Girlfriends of Culture

[Girlfriends of Culture] 4 Empowering Truths About Love that “Those” Facebook Groups Won’t Teach You…You Know the Ones

I’m a member of several Facebook groups that were created under the premise of eliminating the “battle of the sexes” between men and women. You know the ones where you’re supposed to find advice and encouragement to assist you in finding love or strengthening your relationship. Yet, all you see is a bunch of name-calling, stereotyping and just really bad advice.

There are a lot conversations going on about love, especially on social media. Unfortunately, a lot of those conversations leave you feeling disheartened and like you’d rather not be bothered by relationships at all. Quite frankly, there are too many conversations about what’s wrong with love and not enough conversations about the wonderful benefits of being in a healthy, loving relationship. It’s no wonder I’m seeing more and more people with jaded ideas about relationships and being in love.

And this is exactly why Troy Spry, certified life and relationship coach and “Reality Expert,” decided to write the book Teach Me How to Love: Why What You Don’t Know Will Hurt You. Spry wants people to do better and to have healthy relationships and families. So, he’s taken all of the lessons he has learned as a certified relationship coach, and he has put them into a book.

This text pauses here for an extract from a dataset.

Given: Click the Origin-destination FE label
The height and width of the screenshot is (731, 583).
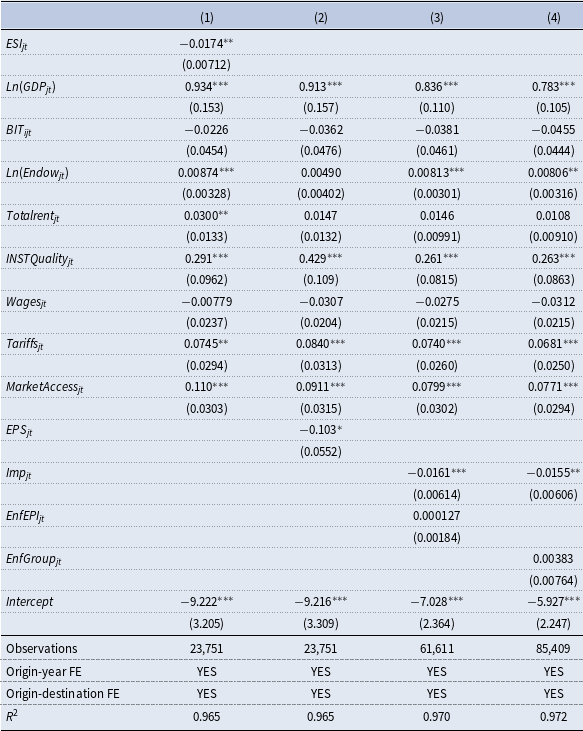Looking at the screenshot, I should click(63, 694).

“One thing I’ve learned for sure is that people still want love. They want healthy relationships: they want commitment; they want marriage. However, many are frustrated and confused, feeling like they are just spinning their wheels and getting nowhere fast.” —Troy Spry, Teach Me How to Love.

 

So here are 4 (of the many) lessons that Troy shares about love that you absolutely will not get on one of those Facebook pages:

1. “Healthy relationships build you up and dysfunctional ones tear you down. If you ever want to experience the next-level love…you must know the difference.”  

While love does take effort, it is not supposed to hurt. Knowing the difference between healthy relationships and dysfunctional ones will keep you from tolerating mistreatment, abuse and infidelity in the name of love.

2. “Developing a healthy relationship doesn’t start with you finding the one, it starts with you being the one.” 

Spry says the most important ingredient for having healthy relationships is self-worth.  When you value yourself, then you will seek someone of value and someone that values you. And when you don’t feel you have value, you begin to settle.